The fourth is that there is no space to talk about any of this. When I first started exploring avenues that I might use to deal with some of this stuff, I called the helplines of some very large and well known UK disability organisations. Universally the people on the other end of the line expressed surprise and often sympathy and a modicum of understanding, but no ideas. In the wider disability community it feels like the social model is taken as an absolute dogma. One that leaves no space to talk about impairment, feelings towards it or any kind of notion that our conditions make us different. The activism is focused on preventing ‘othering’ and I support that in almost all, if not all cases. But to deny that impairment is actually a problem in itself – which is what many seem to want to do in the name of equality and being just like everyone else – makes a mockery of the whole thing.

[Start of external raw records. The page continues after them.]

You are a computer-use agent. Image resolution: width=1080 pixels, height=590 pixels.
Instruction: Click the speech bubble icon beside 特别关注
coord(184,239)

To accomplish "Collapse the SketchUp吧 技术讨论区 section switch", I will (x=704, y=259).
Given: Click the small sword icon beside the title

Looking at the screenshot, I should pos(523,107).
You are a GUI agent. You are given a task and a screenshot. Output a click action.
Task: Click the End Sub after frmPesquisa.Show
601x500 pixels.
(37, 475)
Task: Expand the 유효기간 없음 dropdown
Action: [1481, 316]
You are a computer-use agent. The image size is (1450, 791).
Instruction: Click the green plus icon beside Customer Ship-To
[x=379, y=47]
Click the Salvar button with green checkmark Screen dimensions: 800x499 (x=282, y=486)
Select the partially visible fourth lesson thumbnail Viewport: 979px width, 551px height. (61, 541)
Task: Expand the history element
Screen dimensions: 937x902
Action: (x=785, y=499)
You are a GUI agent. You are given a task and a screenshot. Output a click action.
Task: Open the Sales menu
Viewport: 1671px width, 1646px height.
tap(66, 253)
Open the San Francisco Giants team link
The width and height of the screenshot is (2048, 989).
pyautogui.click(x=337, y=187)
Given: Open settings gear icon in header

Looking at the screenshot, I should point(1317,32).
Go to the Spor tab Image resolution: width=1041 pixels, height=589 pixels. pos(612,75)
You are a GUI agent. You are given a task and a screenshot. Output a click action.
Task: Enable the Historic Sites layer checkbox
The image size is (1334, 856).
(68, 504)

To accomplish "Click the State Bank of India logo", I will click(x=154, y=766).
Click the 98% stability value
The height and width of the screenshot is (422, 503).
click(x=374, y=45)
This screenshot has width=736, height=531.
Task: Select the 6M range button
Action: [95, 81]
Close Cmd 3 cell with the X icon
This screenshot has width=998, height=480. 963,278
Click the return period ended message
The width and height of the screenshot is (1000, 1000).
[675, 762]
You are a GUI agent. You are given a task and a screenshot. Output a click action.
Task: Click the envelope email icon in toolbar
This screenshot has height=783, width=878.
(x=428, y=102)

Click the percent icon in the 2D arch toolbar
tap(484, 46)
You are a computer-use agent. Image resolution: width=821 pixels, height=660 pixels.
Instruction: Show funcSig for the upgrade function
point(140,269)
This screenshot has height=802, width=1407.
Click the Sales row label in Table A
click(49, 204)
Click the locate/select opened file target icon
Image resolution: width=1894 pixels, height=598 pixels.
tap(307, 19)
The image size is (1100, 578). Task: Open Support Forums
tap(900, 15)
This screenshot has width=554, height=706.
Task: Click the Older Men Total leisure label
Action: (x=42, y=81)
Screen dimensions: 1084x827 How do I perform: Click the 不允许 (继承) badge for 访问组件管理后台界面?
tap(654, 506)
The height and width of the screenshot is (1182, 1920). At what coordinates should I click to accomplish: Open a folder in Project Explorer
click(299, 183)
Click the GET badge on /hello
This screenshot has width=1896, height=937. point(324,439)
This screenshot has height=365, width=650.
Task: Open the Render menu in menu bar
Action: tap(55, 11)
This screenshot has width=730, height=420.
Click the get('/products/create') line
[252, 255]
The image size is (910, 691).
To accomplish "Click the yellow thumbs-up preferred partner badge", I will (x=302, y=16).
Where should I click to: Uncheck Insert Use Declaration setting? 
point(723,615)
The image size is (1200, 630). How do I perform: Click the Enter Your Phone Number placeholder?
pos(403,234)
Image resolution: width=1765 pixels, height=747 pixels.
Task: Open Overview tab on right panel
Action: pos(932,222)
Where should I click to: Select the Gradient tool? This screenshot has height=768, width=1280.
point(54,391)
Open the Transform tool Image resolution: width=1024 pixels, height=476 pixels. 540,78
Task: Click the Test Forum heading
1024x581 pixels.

This is not a question of wanting to be fixed or cured. Not really. Because I understand that with cerebral palsy that is not an option. Were such a thing to be invented and verified tomorrow I would take it – but I know that for the dream it is. I just want negative feelings towards disability from the disabled to be accepted and acknowledged. It’s a funny thing, but when I first recognised this complicated knot of a problem, I reached out to a number of disabled friends and every single one said they’d either had similar thoughts themselves, or knew someone who had disclosed similar things privately. Where are these voices? This kind of unofficial omerta around this taboo subject is precisely why, on my first visit to my therapist I said “I don’t even know if this is a thing”.
There are other factors – which I’m sure I’l come back to, but for now, consider this post as me sticking my head above the parapet. I’m not calling for a return to the charity or medical models of disability, those have proven outdated, toxic and discriminatory. But the social model has swung things too far the other way to the point where negative feelings and aspects of disability are automatically swept under the carpet and considered ‘off message’.
As the subheading of this blog says – it’s much more complicated than that.